* [Required task 1]:
In the records, reproduce the lines from the line with "Screen dimensions: 669x751" up to and including the line with "point(47,521)", keeping every character unchanged and leaving out the pictures.

Re: newbie: unable to use all my cores and memory

2015-11-20 Thread Andy Davidson
Hi Igor

Thanks . The reason I am using cluster mode is this the stream app must will
run for ever. I am using client mode for my pyspark work

Andy

From:  Igor Berman 
Date:  Friday, November 20, 2015 at 6:22 AM
To:  Andrew Davidson 
Cc:  "user @spark" 
Subject:  Re: newbie: unable to use all my cores and memory

> u've asked total cores to be 2 + 1 for driver(since you are running in cluster
> mode, so it's running on one of the slaves)
> change total cores to be 3*2
> change submit mode to be client - you'll have full utilization
> (btw it's not advisable to use all cores of slave...since there is OS
> processes and other processes...)
> 
> On 20 November 2015 at 02:02, Andy Davidson 
> wrote:
>> I am having a heck of a time figuring out how to utilize my cluster
>> effectively. I am using the stand alone cluster manager. I have a master
>> and 3 slaves. Each machine has 2 cores.
>> 
>> I am trying to run a streaming app in cluster mode and pyspark at the same
>> time.
>> 
>> t1) On my console I see
>> 
>> * Alive Workers: 3
>> * Cores in use: 6 Total, 0 Used
>> * Memory in use: 18.8 GB Total, 0.0 B Used
>> * Applications: 0 Running, 15 Completed
>> * Drivers: 0 Running, 2 Completed
>> * Status: ALIVE
>> 
>> t2) I start my streaming app
>> 
>> $SPARK_ROOT/bin/spark-submit \
>> --class "com.pws.spark.streaming.IngestDriver" \
>> --master $MASTER_URL \
>> --total-executor-cores 2 \
>> --deploy-mode cluster \
>> $jarPath --clusterMode  $*
>> 
>> t3) on my console I see
>> 
>> * Alive Workers: 3
>> * Cores in use: 6 Total, 3 Used
>> * Memory in use: 18.8 GB Total, 13.0 GB Used
>> * Applications: 1 Running, 15 Completed
>> * Drivers: 1 Running, 2 Completed
>> * Status: ALIVE
>> 
>> Looks like pyspark should be able to use the 3 remaining cores and 5.8 GB
>> of memory
>> 
>> t4) I start pyspark
>> 
>> export PYSPARK_PYTHON=python3.4
>> export PYSPARK_DRIVER_PYTHON=python3.4
>> export IPYTHON_OPTS="notebook --no-browser --port=7000
>> --log-level=WARN"
>> 
>> $SPARK_ROOT/bin/pyspark --master $MASTER_URL --total-executor-cores 3
>> --executor-memory 2g
>> 
>> t5) on my console I see
>> 
>> * Alive Workers: 3
>> * Cores in use: 6 Total, 4 Used
>> * Memory in use: 18.8 GB Total, 15.0 GB Used
>> * Applications: 2 Running, 18 Completed
>> * Drivers: 1 Running, 2 Completed
>> * Status: ALIVE
>> 
>> 
>> I have 2 unused cores and a lot of memory left over. My pyspark
>> application is going getting 1 core. If streaming app is not running
>> pyspark would be assigned 2 cores each on a different worker. I have tried
>> using various combinations of --executor-cores and --total-executor-cores.

[Saved entries]

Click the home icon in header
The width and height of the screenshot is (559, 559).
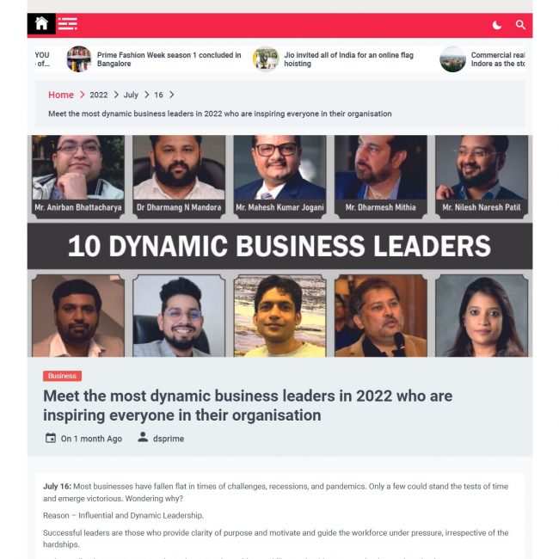[41, 23]
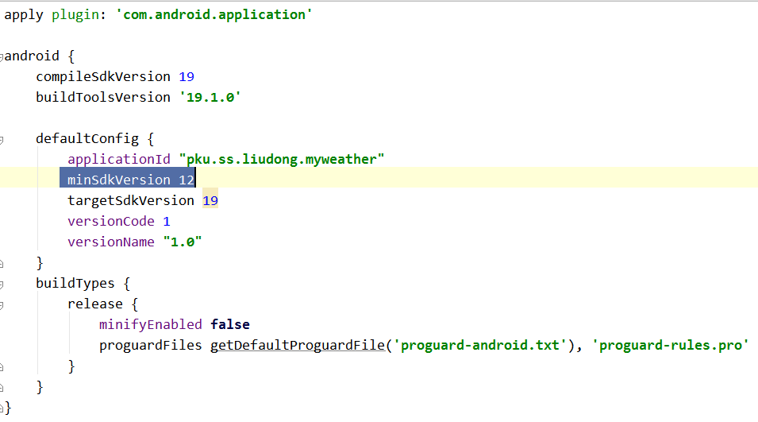
Task: Click the fold-end marker closing defaultConfig
Action: pos(2,263)
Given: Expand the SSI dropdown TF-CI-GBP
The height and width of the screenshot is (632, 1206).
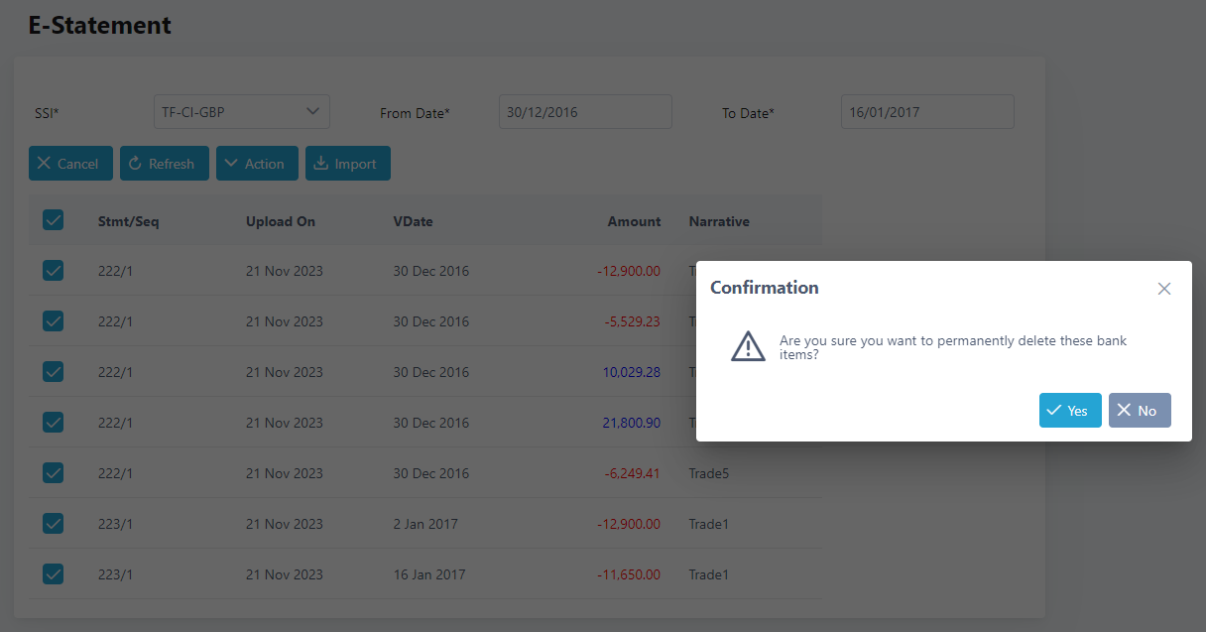Looking at the screenshot, I should click(242, 112).
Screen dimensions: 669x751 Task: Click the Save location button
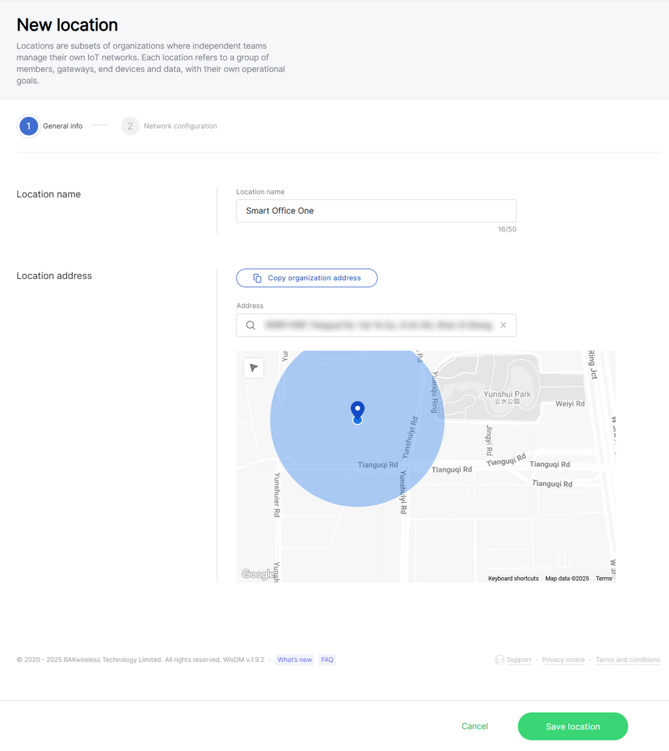(x=572, y=726)
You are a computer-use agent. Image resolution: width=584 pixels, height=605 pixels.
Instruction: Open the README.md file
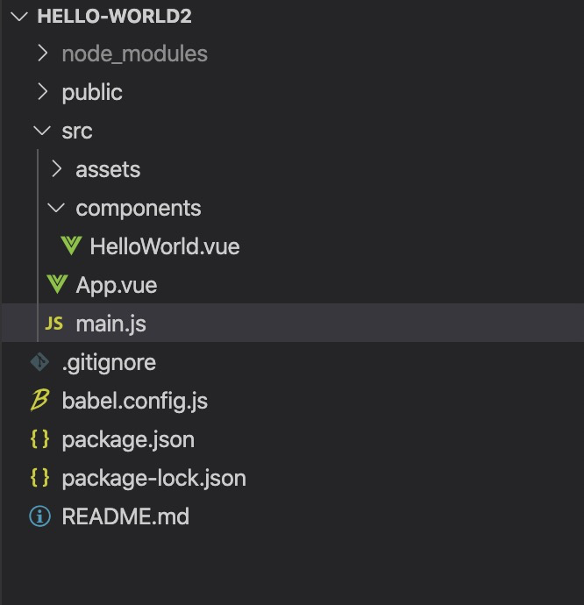125,516
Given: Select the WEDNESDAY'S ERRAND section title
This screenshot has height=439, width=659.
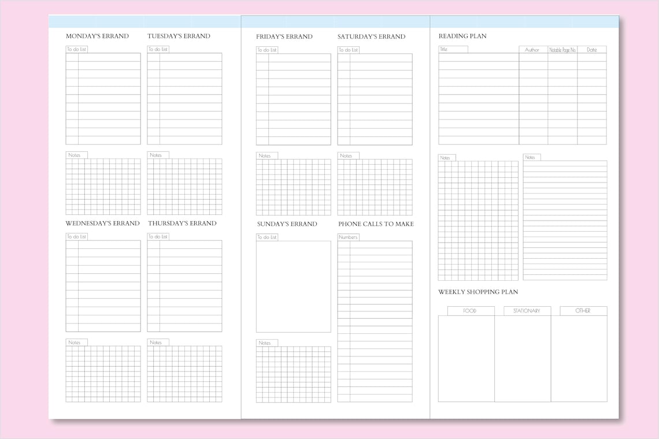Looking at the screenshot, I should pyautogui.click(x=102, y=223).
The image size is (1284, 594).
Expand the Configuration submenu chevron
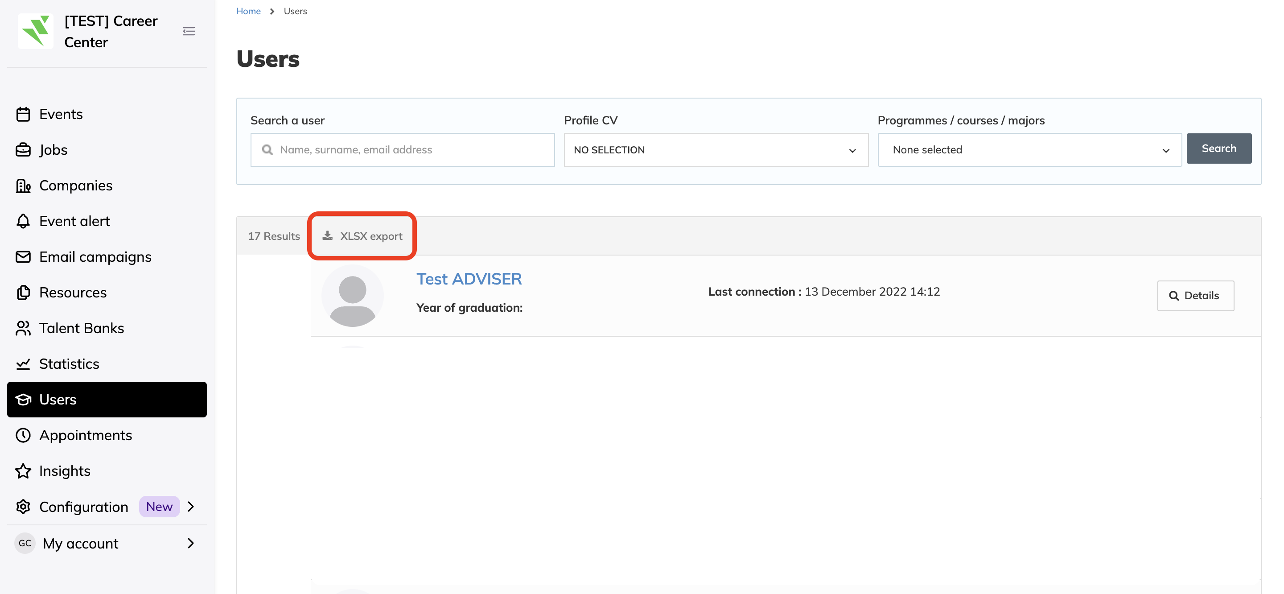click(x=191, y=507)
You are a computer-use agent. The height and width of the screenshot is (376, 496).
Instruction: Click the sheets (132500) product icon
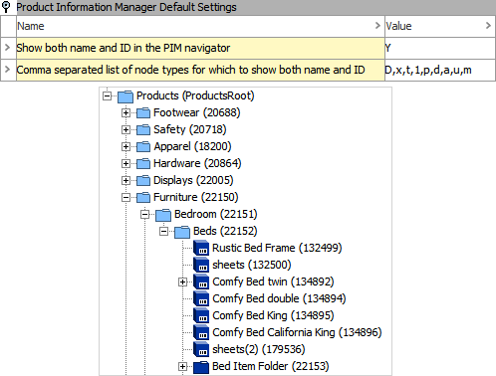(201, 265)
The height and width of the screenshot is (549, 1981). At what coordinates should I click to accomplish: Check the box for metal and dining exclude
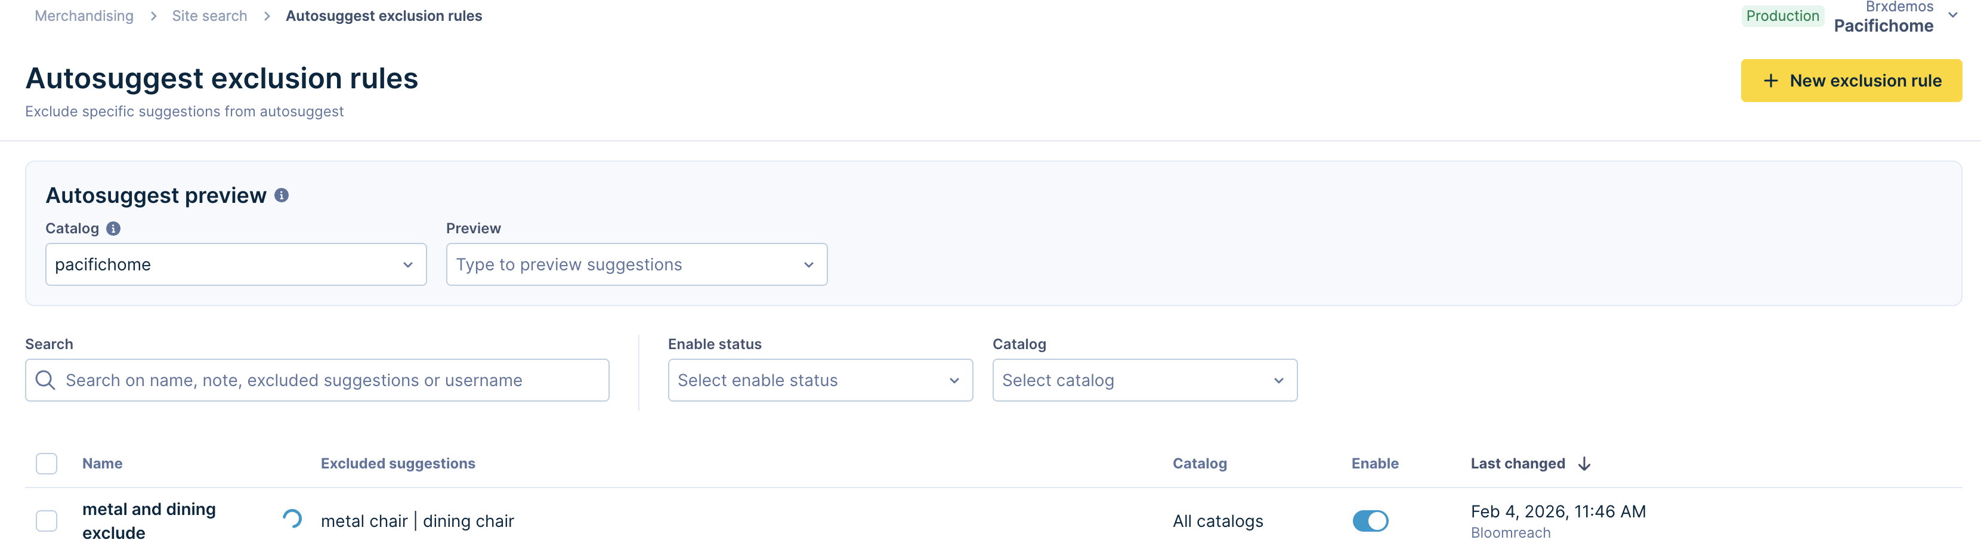point(47,521)
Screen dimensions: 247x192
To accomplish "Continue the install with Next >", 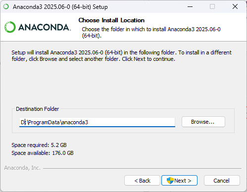I will coord(179,181).
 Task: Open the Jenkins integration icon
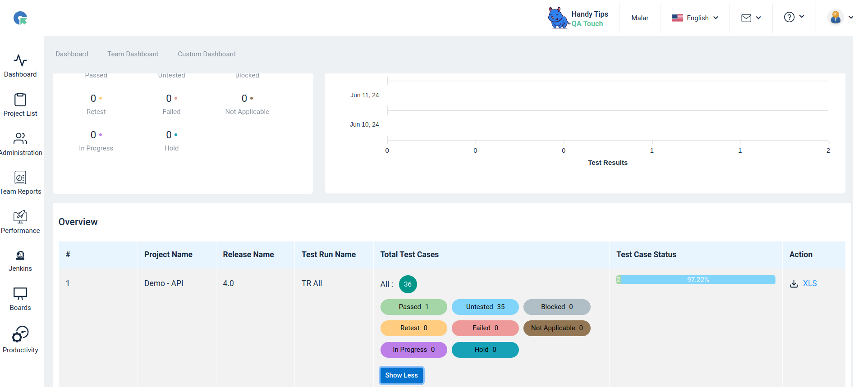20,255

* [Required task 2]:
Copy the Spark thread word for word from "Thanks . The" up to and including "of the slaves)".

* [Expected answer 1]:
Screen dimensions: 669x751 Task: Click the Save location button
(x=572, y=726)
You are a computer-use agent. Image resolution: width=584 pixels, height=605 pixels.
Instruction: Open the README.md file
125,516
Given: Select the WEDNESDAY'S ERRAND section title
This screenshot has height=439, width=659.
Looking at the screenshot, I should pyautogui.click(x=102, y=223).
The image size is (1284, 594).
Expand the Configuration submenu chevron
click(x=191, y=507)
You are a computer-use agent. The height and width of the screenshot is (376, 496).
Instruction: Click the sheets (132500) product icon
(201, 265)
The height and width of the screenshot is (549, 1981). At what coordinates should I click to accomplish: Check the box for metal and dining exclude
point(47,521)

* [Expected answer 2]:
Thanks . The reason I am using cluster mode is this the stream app must will
run for ever. I am using client mode for my pyspark work

Andy

From:  Igor Berman 
Date:  Friday, November 20, 2015 at 6:22 AM
To:  Andrew Davidson 
Cc:  "user @spark" 
Subject:  Re: newbie: unable to use all my cores and memory

> u've asked total cores to be 2 + 1 for driver(since you are running in cluster
> mode, so it's running on one of the slaves)